Would you please set down, word for word, the lines from the one with "Select the 大智慧 tab at bottom-left" through the final line of the data below, omitting any pictures?
Start of Data supplied
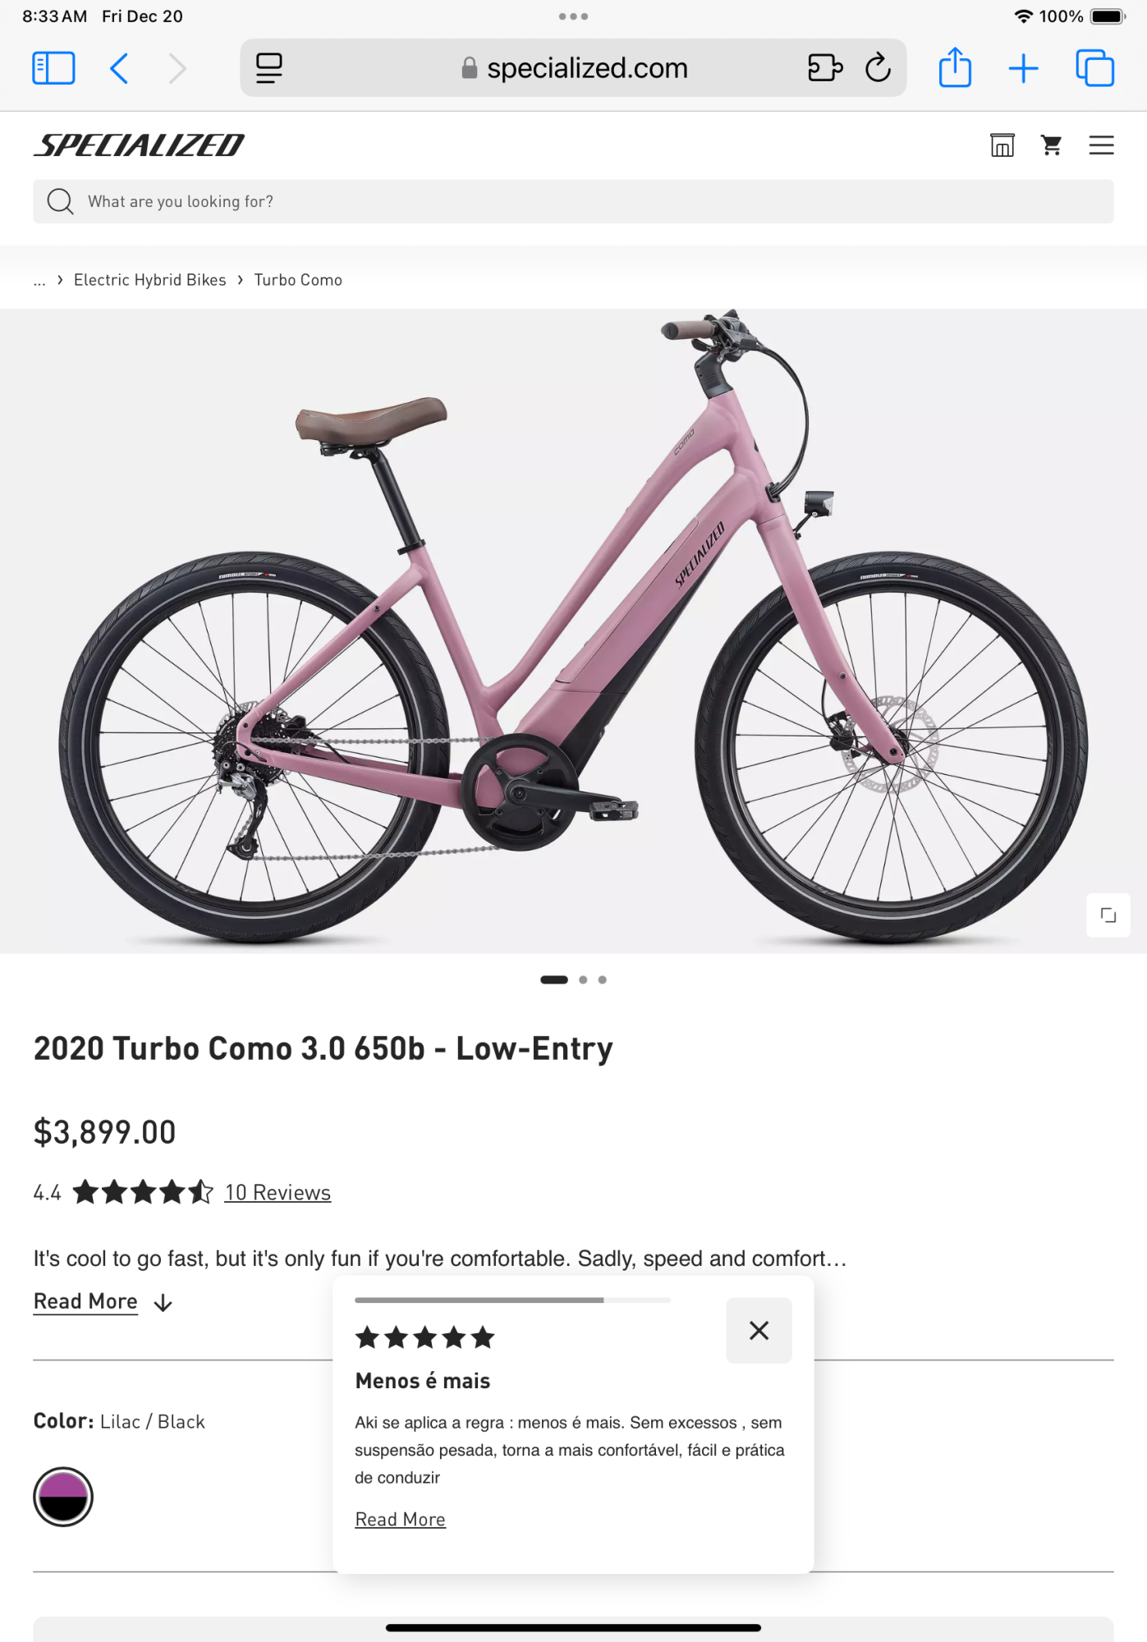
Task: Expand the collapsed breadcrumb ellipsis
Action: click(x=39, y=280)
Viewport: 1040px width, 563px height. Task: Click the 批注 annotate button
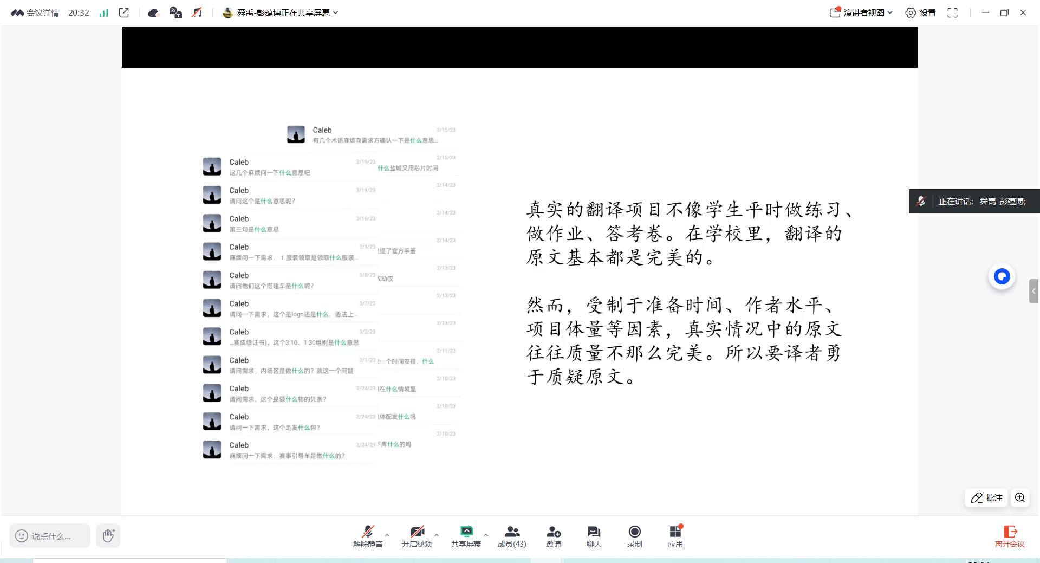coord(986,497)
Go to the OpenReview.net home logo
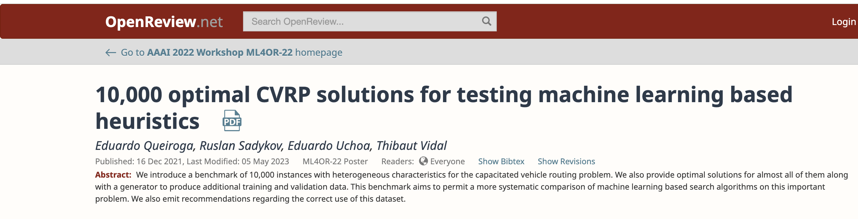This screenshot has width=858, height=219. 164,22
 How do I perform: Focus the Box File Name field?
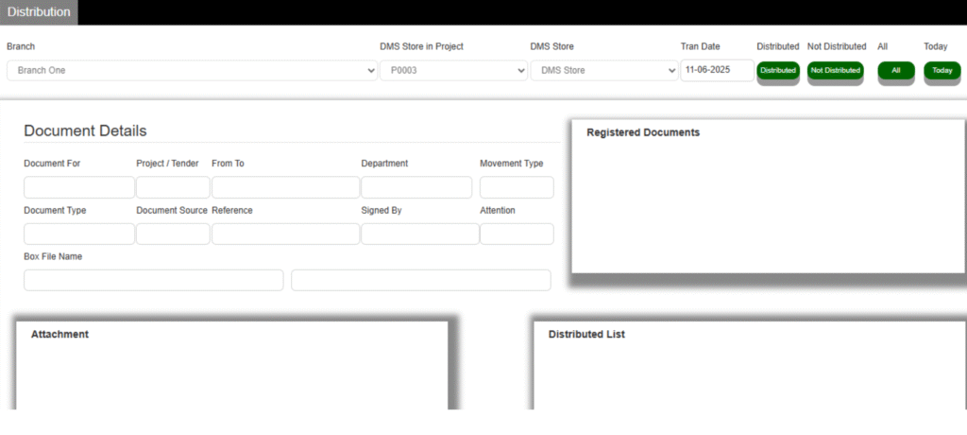[x=153, y=280]
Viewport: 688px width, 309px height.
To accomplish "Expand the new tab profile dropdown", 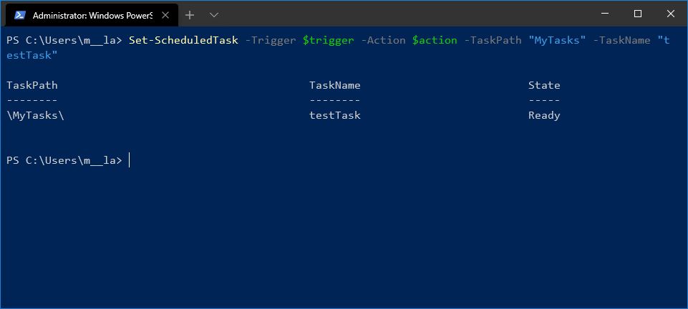I will [x=214, y=14].
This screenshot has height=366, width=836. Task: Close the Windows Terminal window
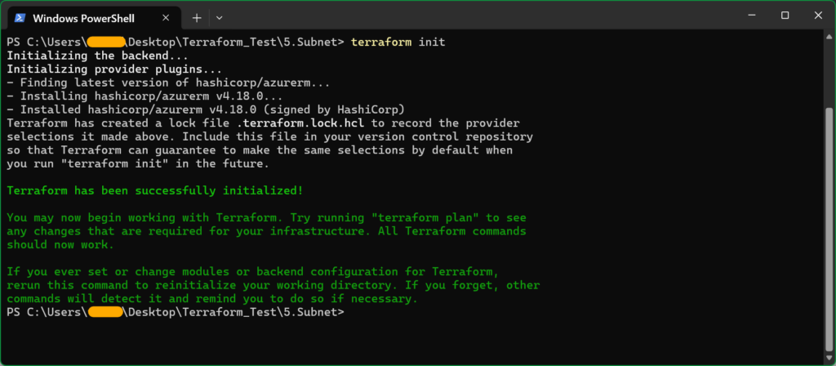(x=818, y=16)
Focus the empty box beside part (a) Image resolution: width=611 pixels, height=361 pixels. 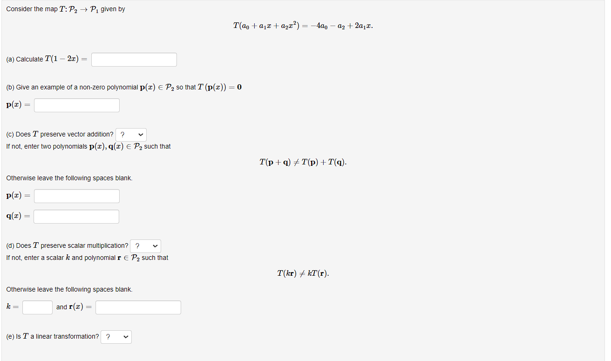click(134, 60)
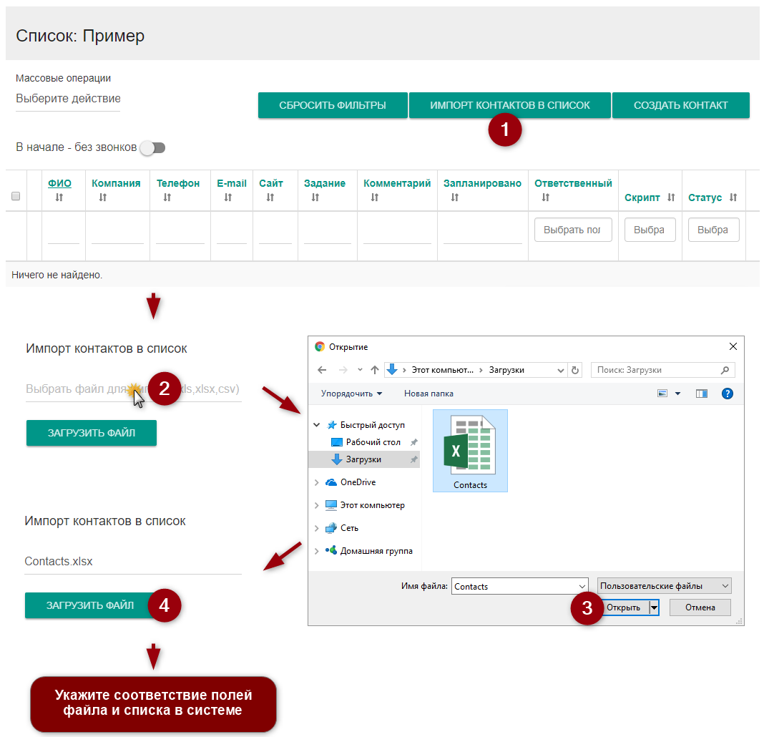
Task: Open the 'Выберите действие' mass operations dropdown
Action: coord(68,99)
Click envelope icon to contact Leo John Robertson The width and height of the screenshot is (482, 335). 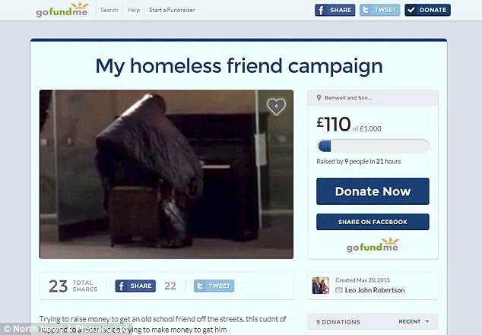pyautogui.click(x=339, y=290)
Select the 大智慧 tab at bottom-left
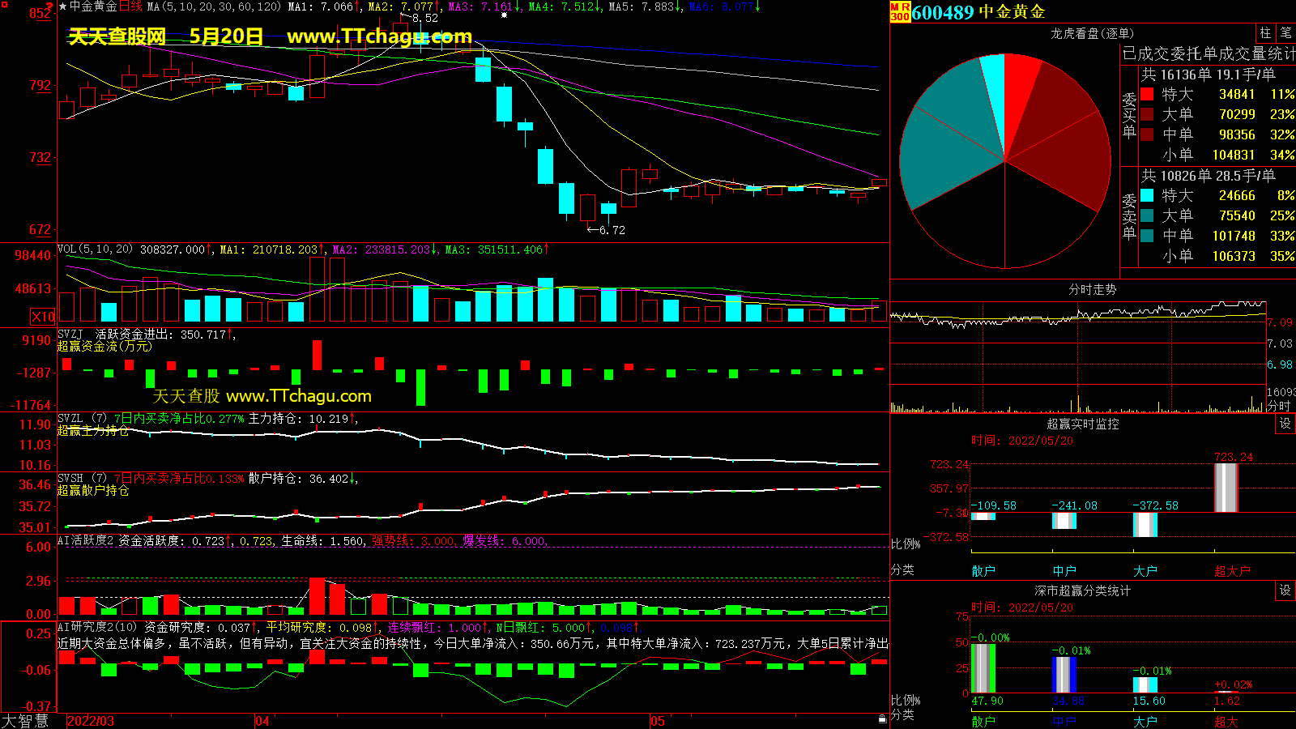Image resolution: width=1296 pixels, height=729 pixels. [x=25, y=720]
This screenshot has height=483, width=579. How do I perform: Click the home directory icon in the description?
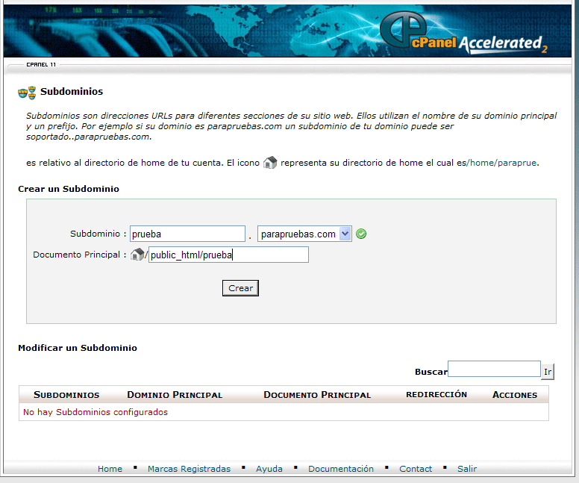(x=270, y=163)
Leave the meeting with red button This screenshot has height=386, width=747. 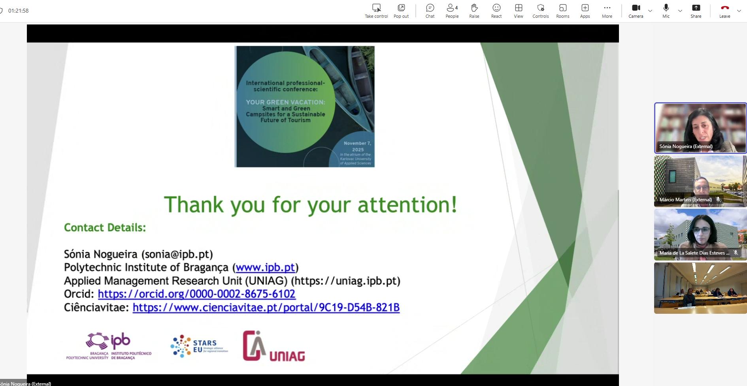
End of Data supplied
• _Answer box_:
Select the 大智慧 tab at bottom-left
Image resolution: width=1296 pixels, height=729 pixels. [x=25, y=720]
This screenshot has height=483, width=579. How do I perform: Click the home directory icon in the description?
(x=270, y=163)
Leave the meeting with red button This screenshot has height=386, width=747. 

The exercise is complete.